Investing is a human endeavor that is subject to human emotions. When markets are up and doing well, confidence runs strong and investors take on more risk. When markets are doing poorly, conviction is lost and safety is sought. This dynamic is captured in the old Wall Street adage that financial markets are moved by fear and greed, a concept rephrased by Warren Buffet, “Be fearful when others are greedy and greedy when others are fearful.” Of course, investors devote vast amounts of time and effort to understand economic fundamentals and conventional financial theories such as the capital asset pricing model (CAPM) and the efficient market hypothesis (EMH). These rational financial theories do a reasonable job of predicting and explaining most of the action and events of the market, but certainly not all. In fact, these and other modern financial principles assume that people, for the most part, behave rationally and predictably. However, human behavior, the ultimate source of investment decision making, is anything but rational or predictable. Indeed, fear and greed are human behaviors born of raw emotion.
Traditionally, we have associated over-bought markets as being driven by greed and over-sold markets as being driven by fear.
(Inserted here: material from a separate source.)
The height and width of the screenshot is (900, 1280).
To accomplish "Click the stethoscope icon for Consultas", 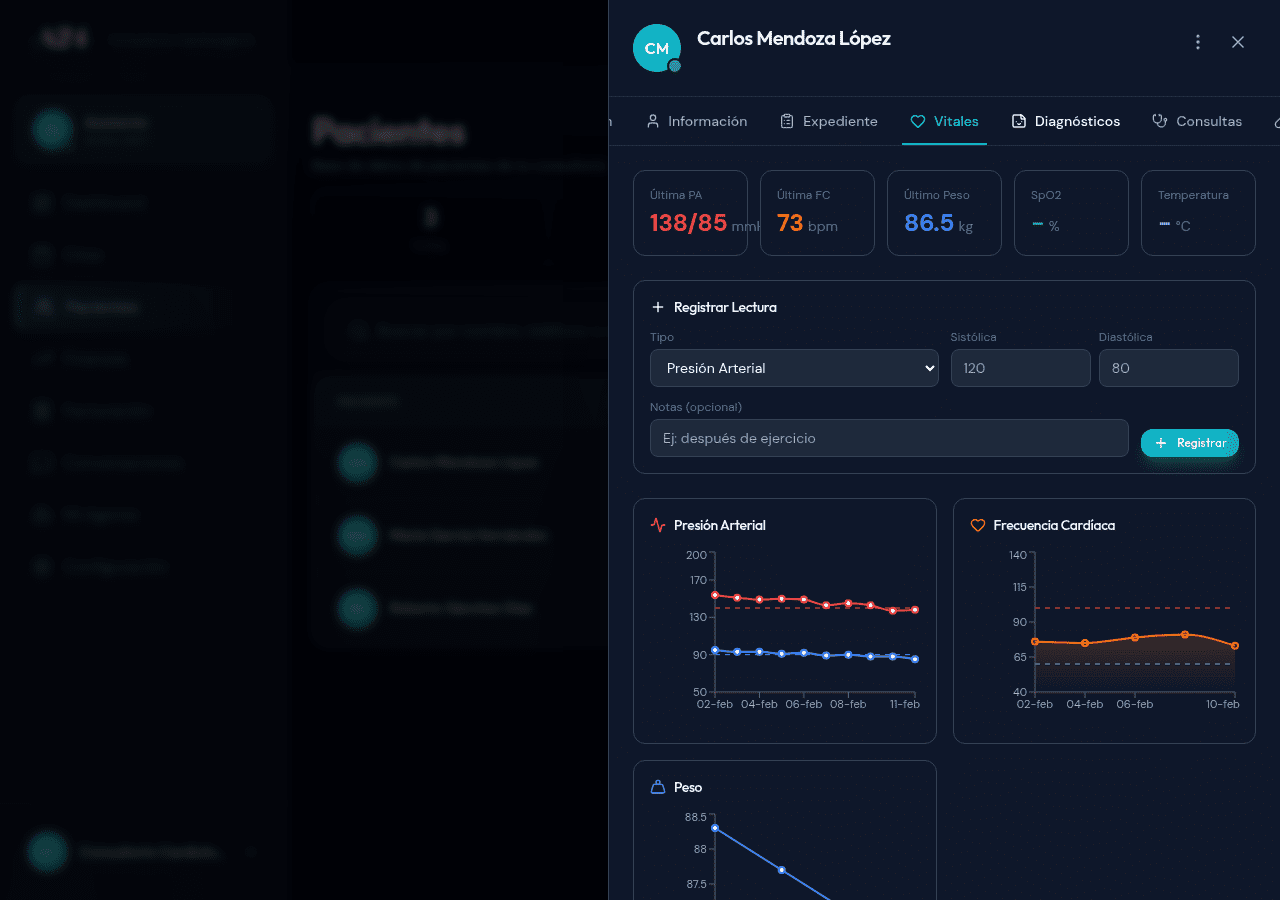I will [x=1160, y=121].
The equity markets have more than tripled since March of 2009 and the market has now gone 43 months without a 10% correction. So, it’s hardly a stretch to consider the current equity market over-bought. However, we suggest that the current over-bought market is being driven not by greed, but by fear, or more precisely, a derivative of fear, need. Seven years of zero bound interest rates have left institutional and individual investors falling woefully short of returns required to satisfy their short and long term financial needs. Accordingly, investors in need of higher returns to achieve their goals and objectives have been forced to take equity-market risk with funds that would otherwise be allocated to lower risk bonds. While the Federal Open Market Committee is likely to raise rates sometime soon, the Fed has been very clear that the progression of rate increases will be very slow. As such, investors will continue to have a “need” to take more risk in order to meet their goals.
So, does this dynamic mean that the equity markets will continue to move up until interest rates normalize? We think not. The economic recovery from the Great Recession is historically long in the tooth, and recent economic data has not confirmed sustainable economic growth. To the extent the economy falters and equity markets begin to retreat, we believe that investor “need” may revert to investor fear, and equity markets may correct as they have historically in the wake of such emotion. Accordingly, our message today is that the markets’ continued move up, especially in the absence of sustainable economic improvement, is being driven by emotion rather than sound fundamentals. While our portfolios are diversified for long term exposure to various asset classes, it is incumbent upon us to raise awareness of the current circumstances surrounding the equity markets in order to better manage expectations.